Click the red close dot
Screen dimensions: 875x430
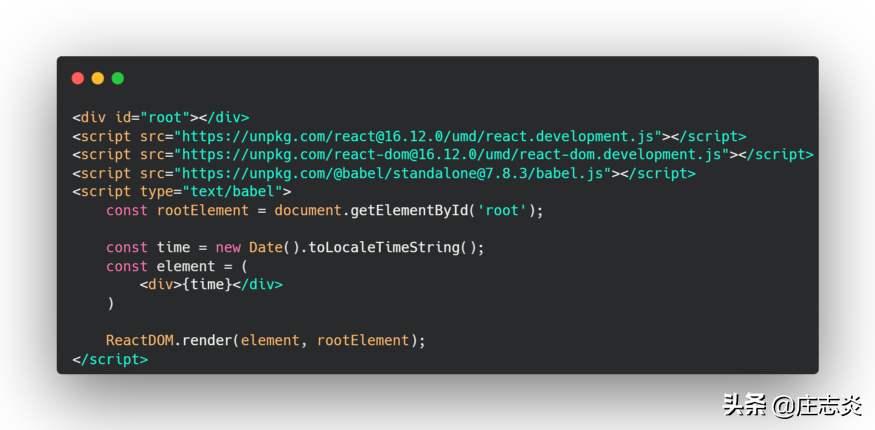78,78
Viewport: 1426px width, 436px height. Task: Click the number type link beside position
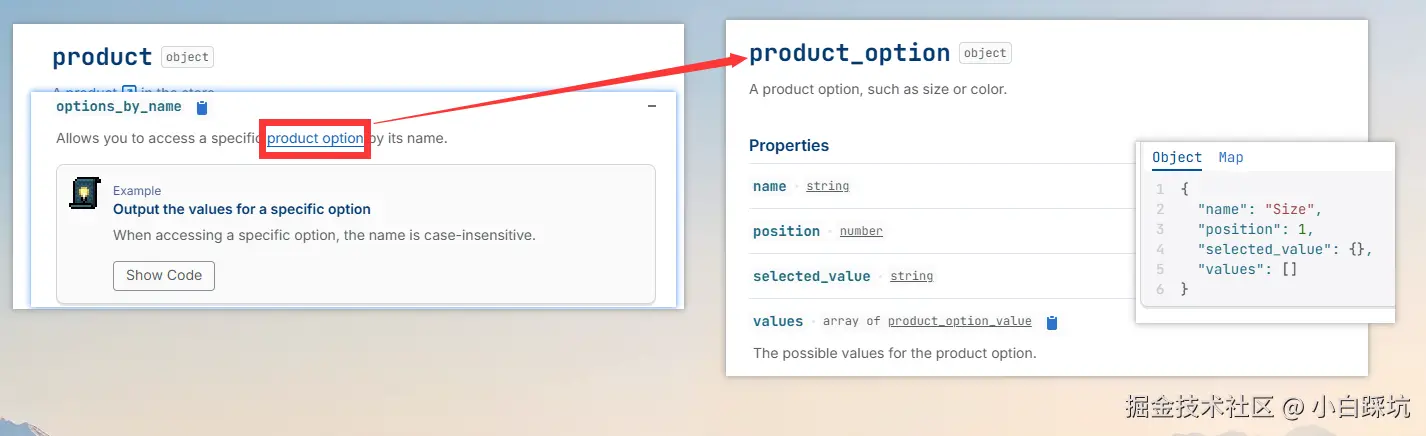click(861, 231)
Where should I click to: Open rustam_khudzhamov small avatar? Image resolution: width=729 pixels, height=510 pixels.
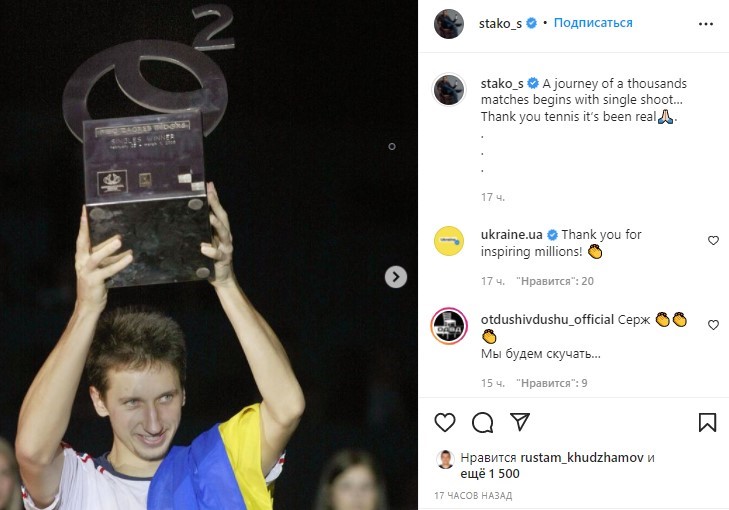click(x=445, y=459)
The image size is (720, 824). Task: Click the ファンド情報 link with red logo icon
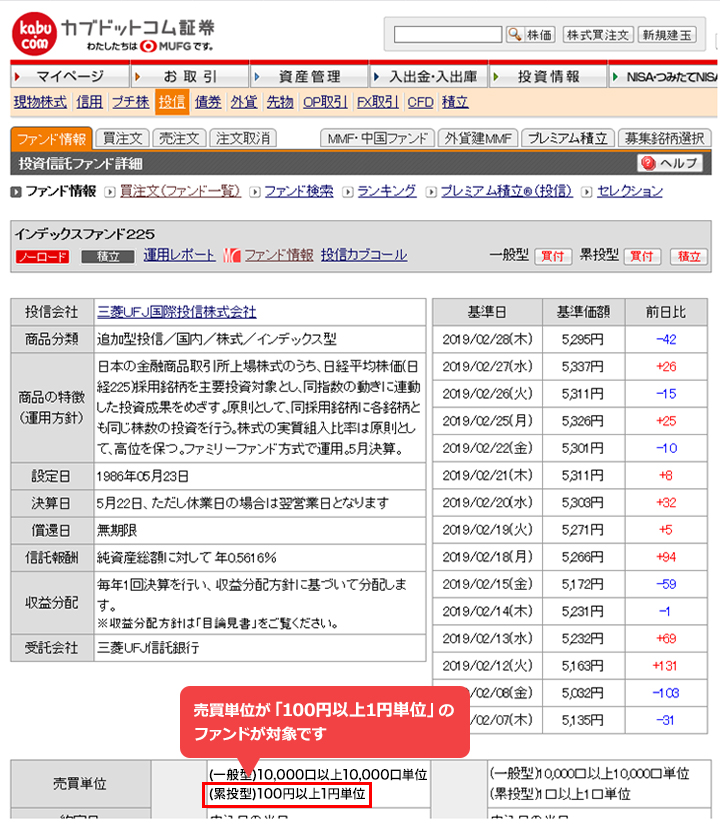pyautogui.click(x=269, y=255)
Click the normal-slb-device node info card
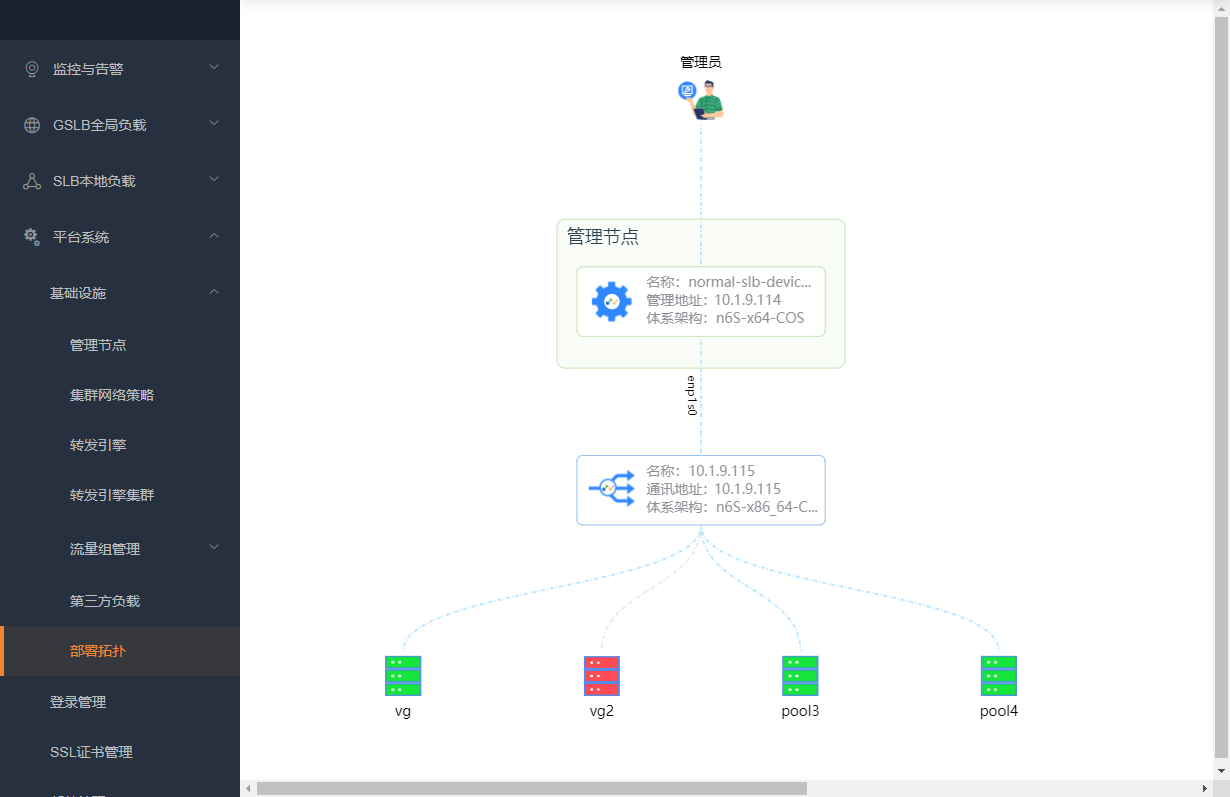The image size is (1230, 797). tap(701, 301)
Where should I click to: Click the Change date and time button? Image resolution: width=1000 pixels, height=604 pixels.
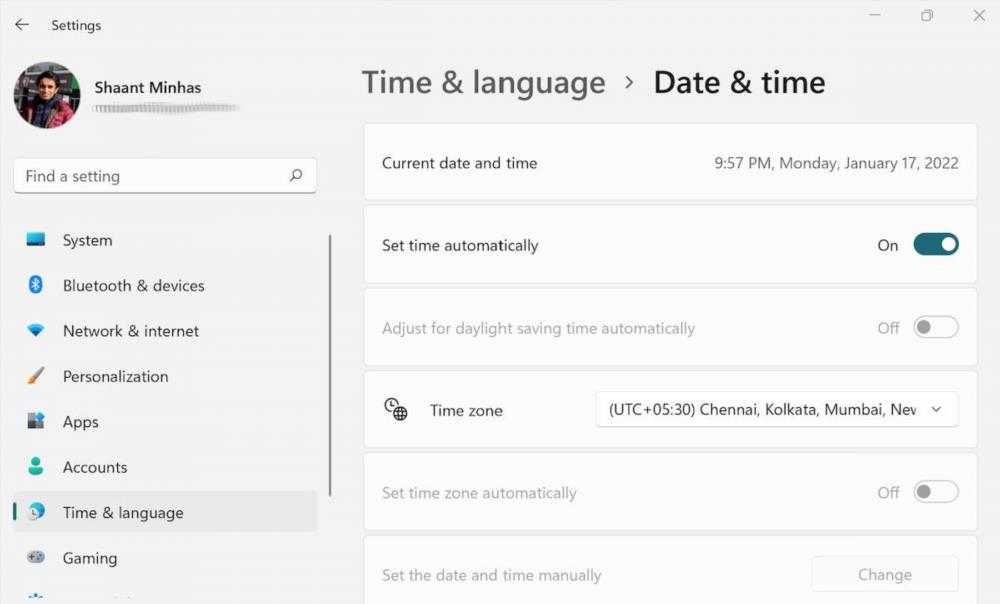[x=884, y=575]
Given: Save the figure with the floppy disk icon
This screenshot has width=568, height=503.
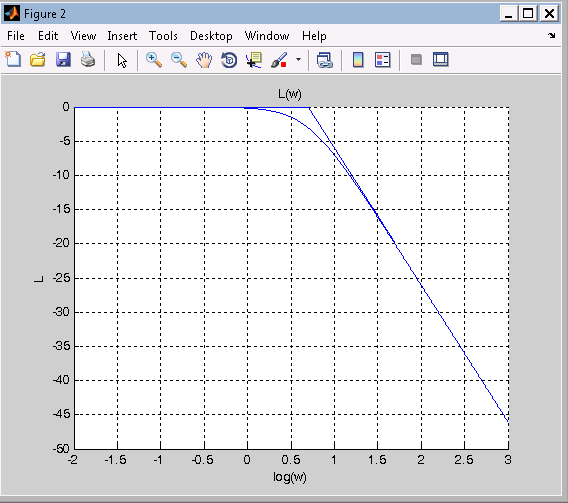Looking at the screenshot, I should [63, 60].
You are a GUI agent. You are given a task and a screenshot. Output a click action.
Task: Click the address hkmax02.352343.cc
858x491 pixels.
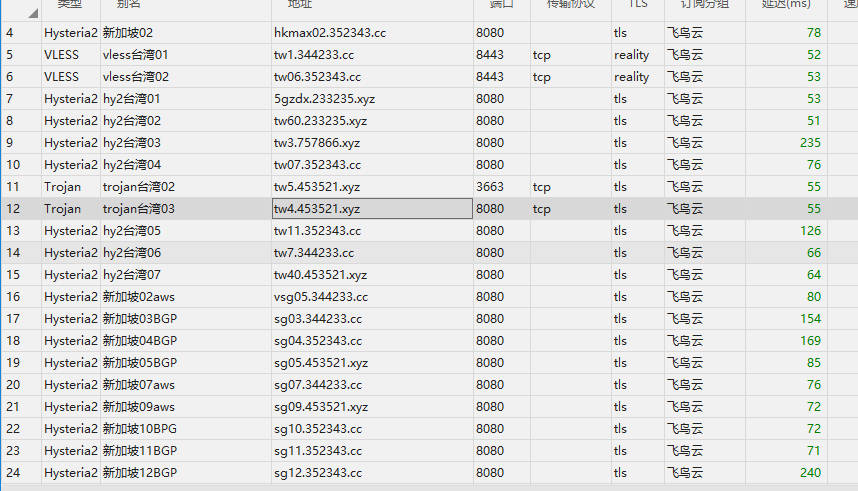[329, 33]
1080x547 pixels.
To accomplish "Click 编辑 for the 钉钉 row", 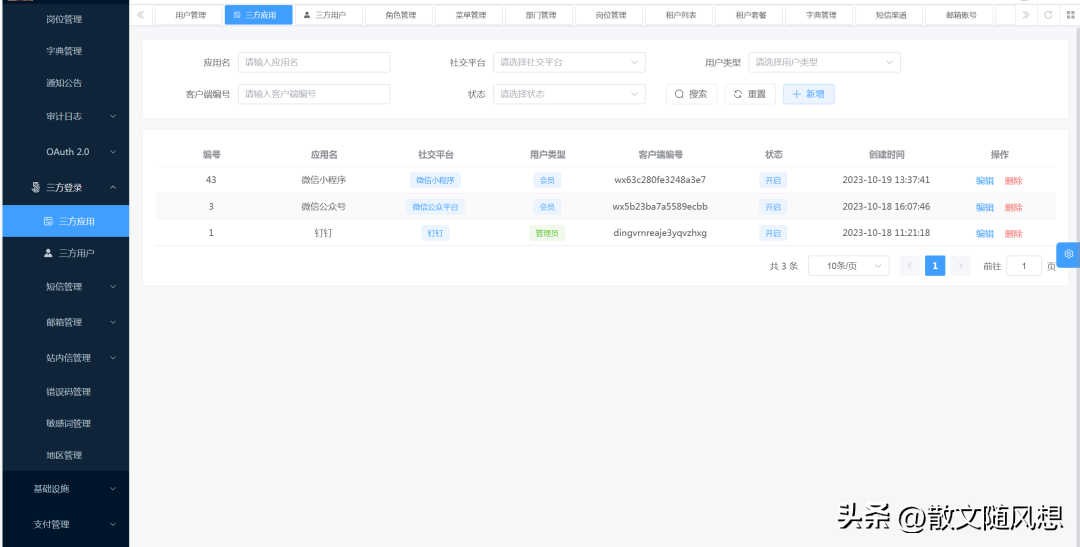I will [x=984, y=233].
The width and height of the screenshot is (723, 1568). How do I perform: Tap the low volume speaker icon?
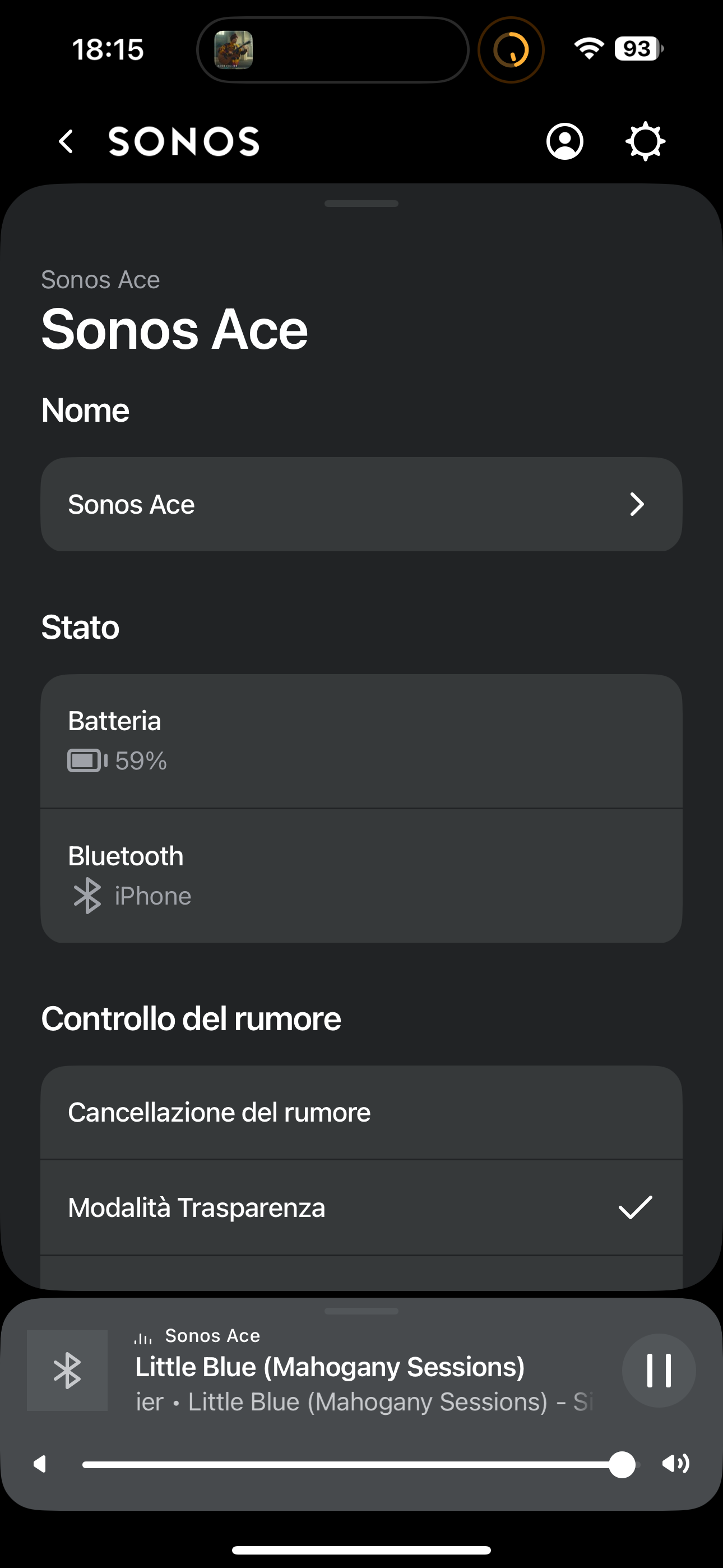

-=-=-

ACTIVITY:
Write out exactly the lines that run from the top of the listing above to the line containing "Given: Save the", both ends included. Omit every picture.

SOLUTION:
Click the red close dot
Screen dimensions: 875x430
78,78
Viewport: 1426px width, 436px height. Task: Click the number type link beside position
click(861, 231)
Where should I click to: Open rustam_khudzhamov small avatar? Image resolution: width=729 pixels, height=510 pixels.
click(x=445, y=459)
The image size is (720, 824). Task: Click the ファンド情報 link with red logo icon
pyautogui.click(x=269, y=255)
Click the normal-slb-device node info card
The image size is (1230, 797). tap(701, 301)
Where should I click to: Click the Change date and time button? Image resolution: width=1000 pixels, height=604 pixels.
[x=884, y=575]
Given: Save the figure with the floppy disk icon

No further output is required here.